Data items:
*** Block opens ***

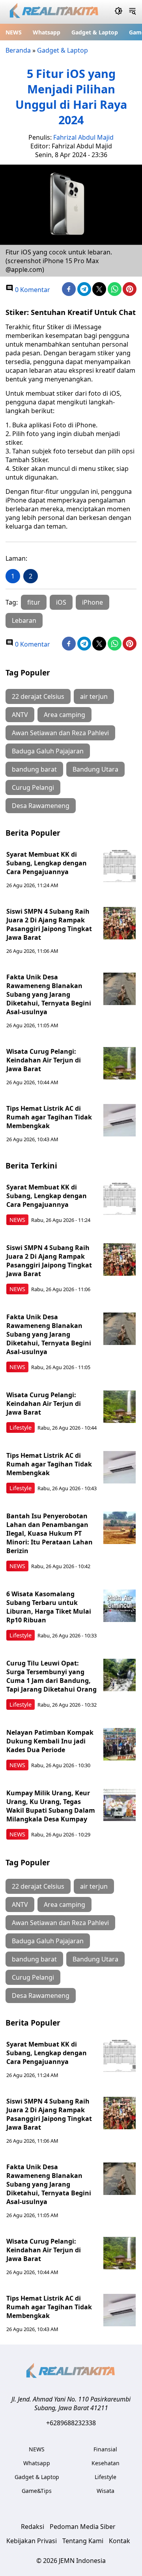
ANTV (20, 714)
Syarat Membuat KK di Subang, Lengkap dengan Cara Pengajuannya (46, 863)
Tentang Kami (82, 2540)
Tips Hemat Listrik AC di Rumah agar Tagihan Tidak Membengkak (49, 1117)
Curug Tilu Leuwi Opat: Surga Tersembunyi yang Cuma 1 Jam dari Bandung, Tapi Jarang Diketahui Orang (51, 1676)
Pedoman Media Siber (83, 2526)
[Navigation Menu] (132, 12)
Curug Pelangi (33, 787)
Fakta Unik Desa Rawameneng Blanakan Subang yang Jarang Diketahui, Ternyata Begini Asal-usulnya (48, 994)
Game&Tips (37, 2490)
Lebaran (24, 620)
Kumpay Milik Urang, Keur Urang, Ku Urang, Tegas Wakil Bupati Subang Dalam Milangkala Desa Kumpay (50, 1806)
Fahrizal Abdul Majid (83, 137)
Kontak (119, 2540)
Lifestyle (20, 1427)
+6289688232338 (71, 2423)
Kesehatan (106, 2463)
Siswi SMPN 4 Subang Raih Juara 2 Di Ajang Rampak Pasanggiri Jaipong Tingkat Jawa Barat (49, 924)
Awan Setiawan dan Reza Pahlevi (60, 732)
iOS (61, 602)
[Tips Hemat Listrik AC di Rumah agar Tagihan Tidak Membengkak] (119, 1120)
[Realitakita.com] (55, 12)
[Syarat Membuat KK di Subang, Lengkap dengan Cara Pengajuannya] (119, 866)
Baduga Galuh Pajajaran (48, 751)
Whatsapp (46, 32)
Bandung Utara (95, 769)
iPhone (92, 602)
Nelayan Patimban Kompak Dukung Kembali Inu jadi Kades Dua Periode (49, 1741)
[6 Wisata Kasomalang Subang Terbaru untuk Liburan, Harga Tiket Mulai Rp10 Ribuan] (119, 1606)
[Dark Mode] (118, 12)
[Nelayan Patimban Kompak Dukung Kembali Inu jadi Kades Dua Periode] (119, 1744)
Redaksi (32, 2526)
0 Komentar (31, 289)
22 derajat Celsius (38, 696)
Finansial (105, 2449)
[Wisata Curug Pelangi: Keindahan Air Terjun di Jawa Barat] (119, 1063)
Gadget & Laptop (94, 32)
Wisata (105, 2490)
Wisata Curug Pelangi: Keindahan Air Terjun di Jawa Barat (43, 1060)
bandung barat (34, 769)
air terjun (94, 696)
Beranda (18, 50)
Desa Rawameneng (40, 805)
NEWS (14, 32)
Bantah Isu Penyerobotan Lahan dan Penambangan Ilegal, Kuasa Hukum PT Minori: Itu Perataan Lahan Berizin (49, 1533)
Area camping (64, 714)
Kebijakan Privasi (31, 2540)
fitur (33, 602)
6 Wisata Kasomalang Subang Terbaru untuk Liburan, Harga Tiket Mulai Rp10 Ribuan (48, 1607)
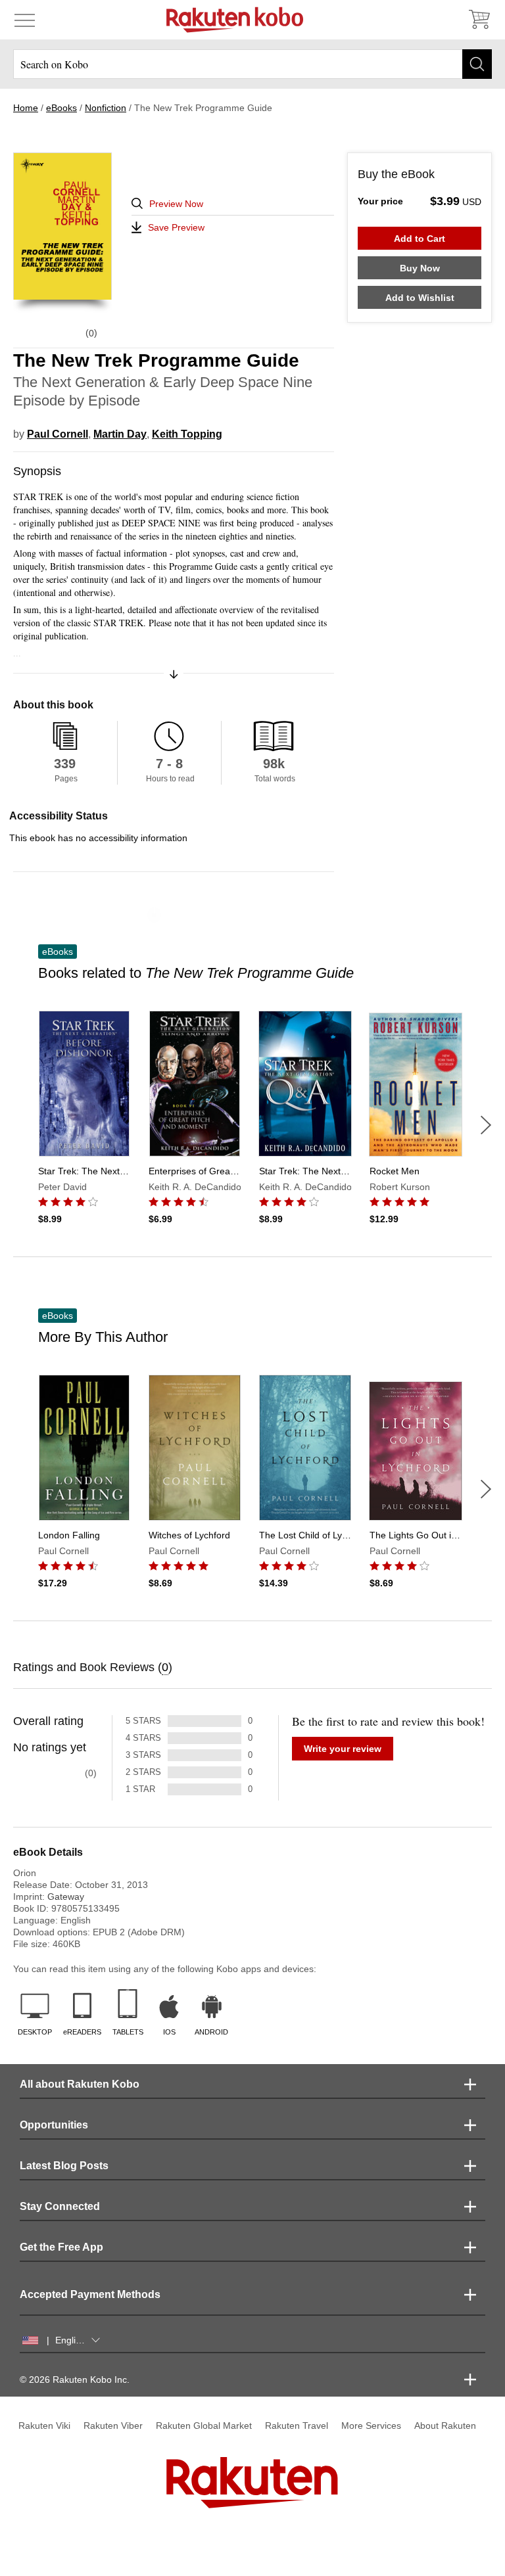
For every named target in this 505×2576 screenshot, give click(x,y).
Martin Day (120, 434)
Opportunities (54, 2124)
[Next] (486, 1125)
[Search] (477, 64)
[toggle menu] (24, 19)
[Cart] (478, 19)
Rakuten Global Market (204, 2425)
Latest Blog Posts (64, 2165)
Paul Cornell (57, 434)
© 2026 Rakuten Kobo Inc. (75, 2379)
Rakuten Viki (44, 2425)
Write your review (342, 1748)
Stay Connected (60, 2206)
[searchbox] (252, 64)
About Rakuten (445, 2425)
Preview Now (176, 203)
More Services (371, 2425)
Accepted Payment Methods (90, 2294)
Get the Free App (61, 2247)
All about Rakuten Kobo (79, 2084)
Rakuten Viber (113, 2425)
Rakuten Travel (296, 2425)
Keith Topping (187, 434)
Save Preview (176, 227)
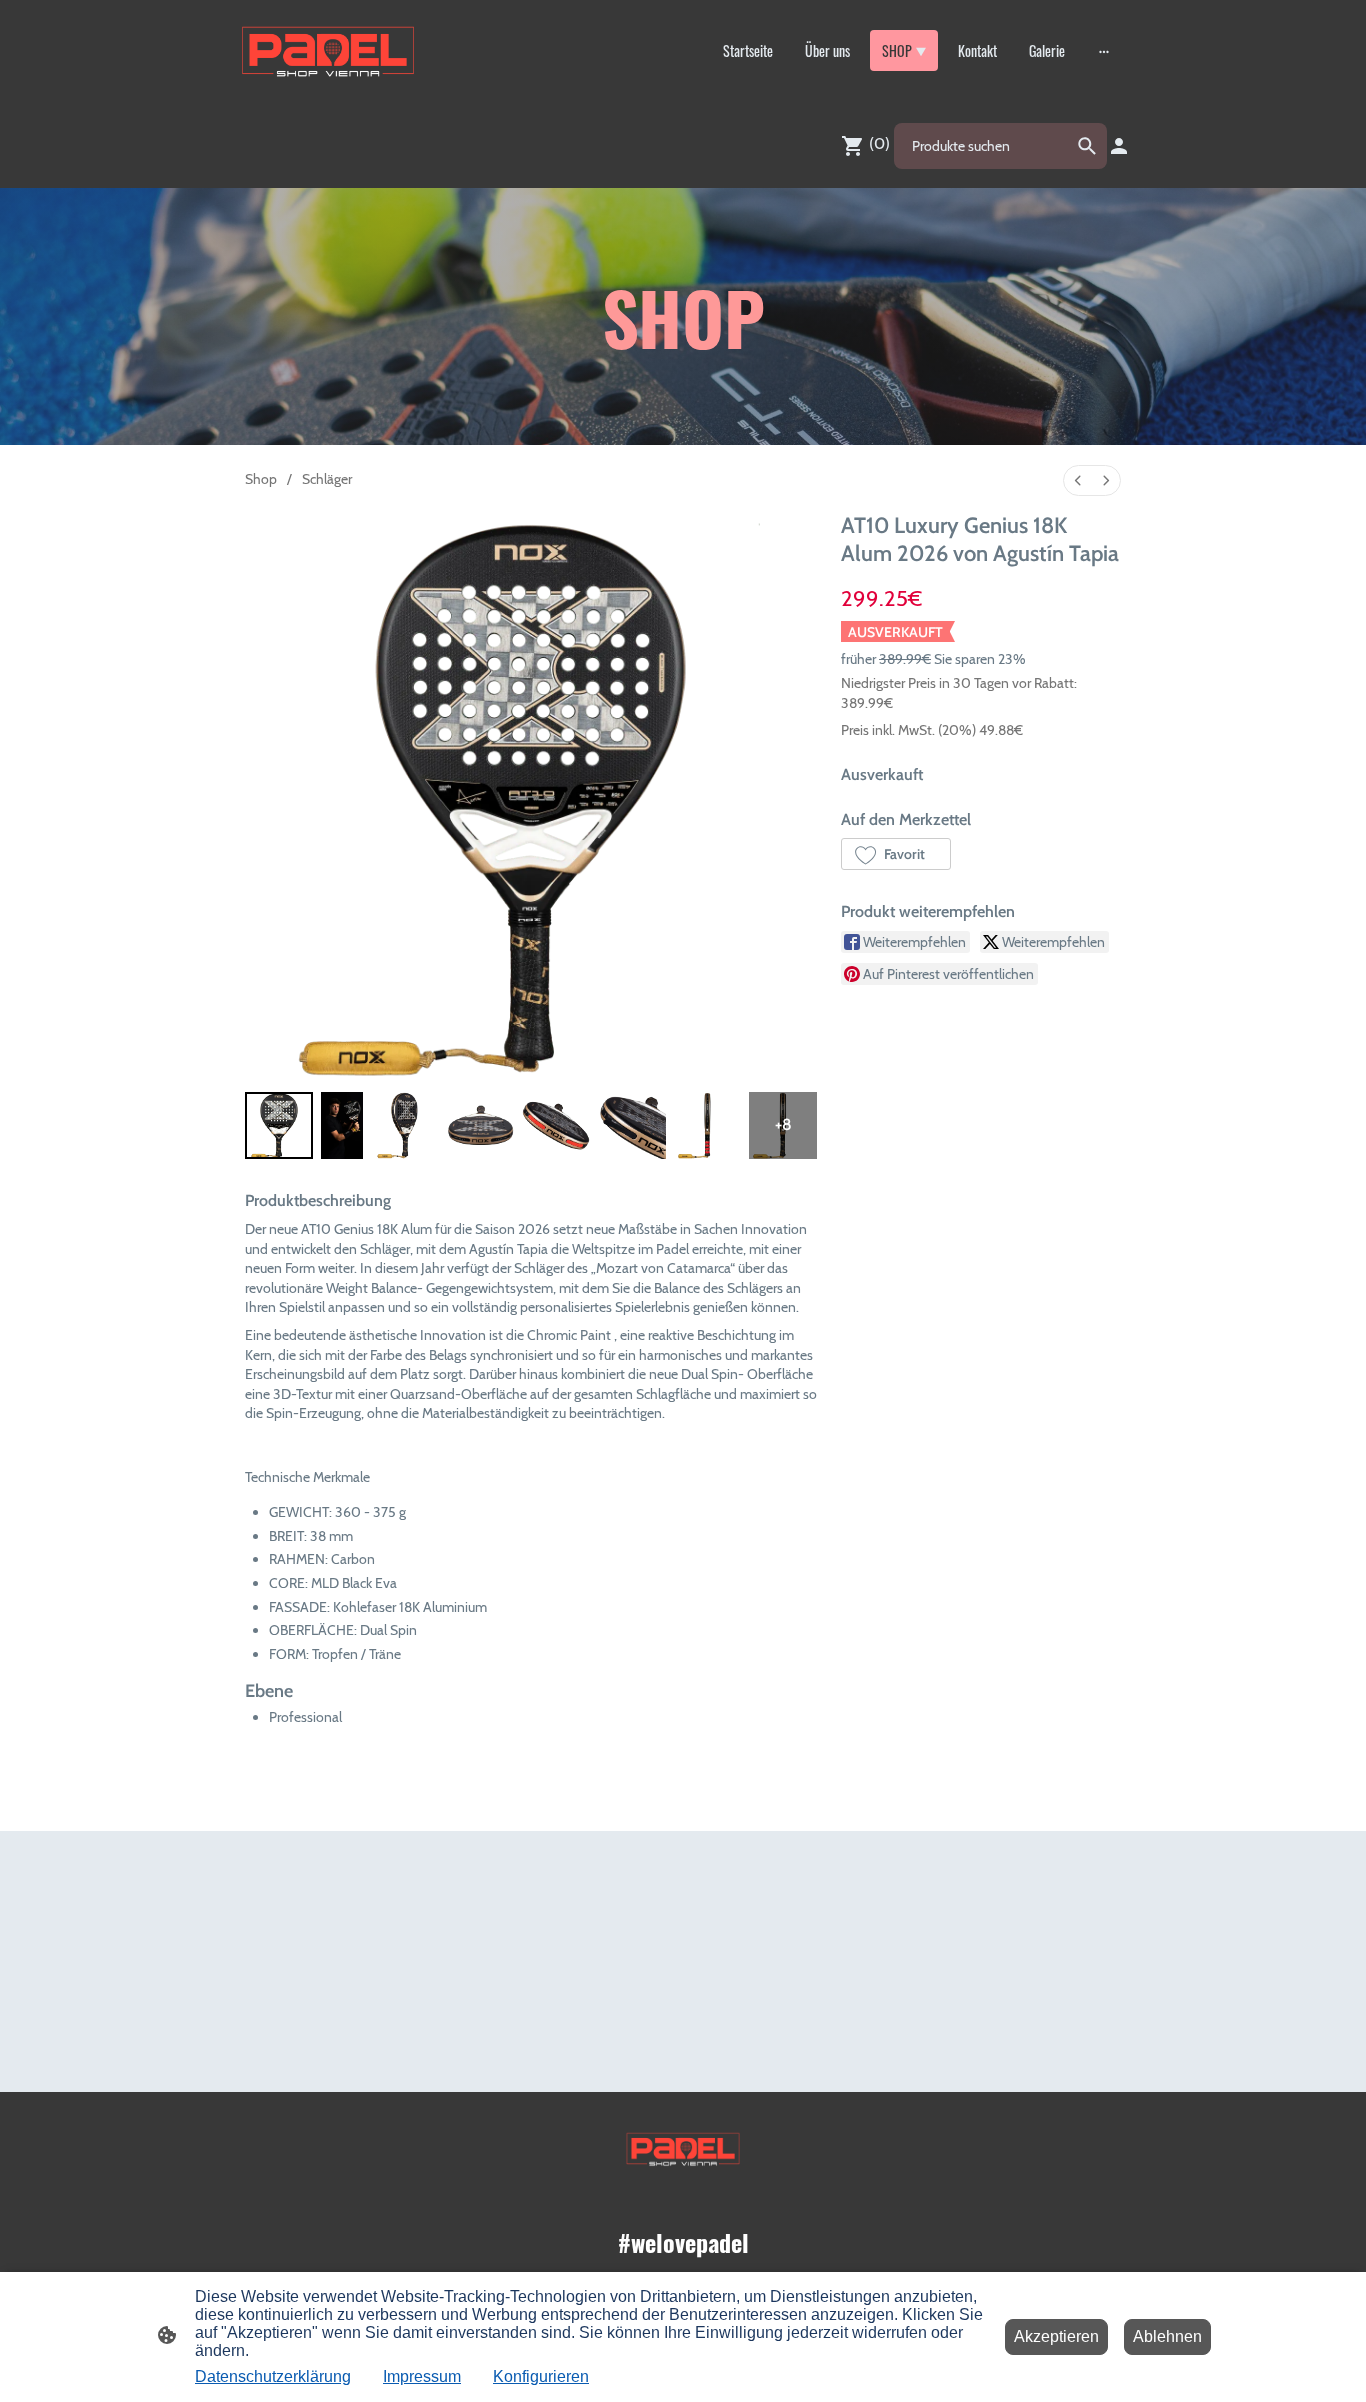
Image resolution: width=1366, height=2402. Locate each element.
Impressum (422, 2376)
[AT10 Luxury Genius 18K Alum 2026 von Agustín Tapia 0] (279, 1126)
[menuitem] (1078, 480)
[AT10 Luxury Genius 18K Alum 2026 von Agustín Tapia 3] (481, 1126)
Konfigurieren (541, 2376)
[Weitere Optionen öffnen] (1104, 51)
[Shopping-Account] (1119, 146)
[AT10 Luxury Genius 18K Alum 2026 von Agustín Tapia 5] (632, 1126)
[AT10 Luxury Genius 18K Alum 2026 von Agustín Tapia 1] (342, 1126)
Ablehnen (1167, 2336)
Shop (261, 479)
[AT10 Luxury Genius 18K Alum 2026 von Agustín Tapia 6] (708, 1126)
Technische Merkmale (307, 1477)
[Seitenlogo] (328, 51)
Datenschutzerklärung (273, 2376)
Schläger (327, 479)
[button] (896, 854)
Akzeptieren (1056, 2336)
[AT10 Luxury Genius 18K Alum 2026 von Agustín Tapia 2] (405, 1126)
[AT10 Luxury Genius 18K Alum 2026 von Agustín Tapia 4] (556, 1126)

*** Block closes ***

EXERCISE OBJECTIVE – Look above and copy only the lines from the one holding "[Search] (477, 64)" to the one holding "[AT10 Luxury Genius 18K Alum 2026 von Agustín Tapia 5]", both included, exactly, minus the pictures.

FINAL ANSWER –
[Search] (477, 64)
[toggle menu] (24, 19)
[Cart] (478, 19)
Rakuten Global Market (204, 2425)
Latest Blog Posts (64, 2165)
Paul Cornell (57, 434)
© 2026 Rakuten Kobo Inc. (75, 2379)
Rakuten Viki (44, 2425)
Write your review (342, 1748)
Stay Connected (60, 2206)
[searchbox] (252, 64)
About Rakuten (445, 2425)
Preview Now (176, 203)
More Services (371, 2425)
Accepted Payment Methods (90, 2294)
Get the Free App (61, 2247)
All about Rakuten Kobo (79, 2084)
Rakuten Viber (113, 2425)
Rakuten Travel (296, 2425)
Keith Topping (187, 434)
Save Preview (176, 227)
Image resolution: width=1366, height=2402. Locate each element.
Impressum (422, 2376)
[AT10 Luxury Genius 18K Alum 2026 von Agustín Tapia 0] (279, 1126)
[menuitem] (1078, 480)
[AT10 Luxury Genius 18K Alum 2026 von Agustín Tapia 3] (481, 1126)
Konfigurieren (541, 2376)
[Weitere Optionen öffnen] (1104, 51)
[Shopping-Account] (1119, 146)
[AT10 Luxury Genius 18K Alum 2026 von Agustín Tapia 5] (632, 1126)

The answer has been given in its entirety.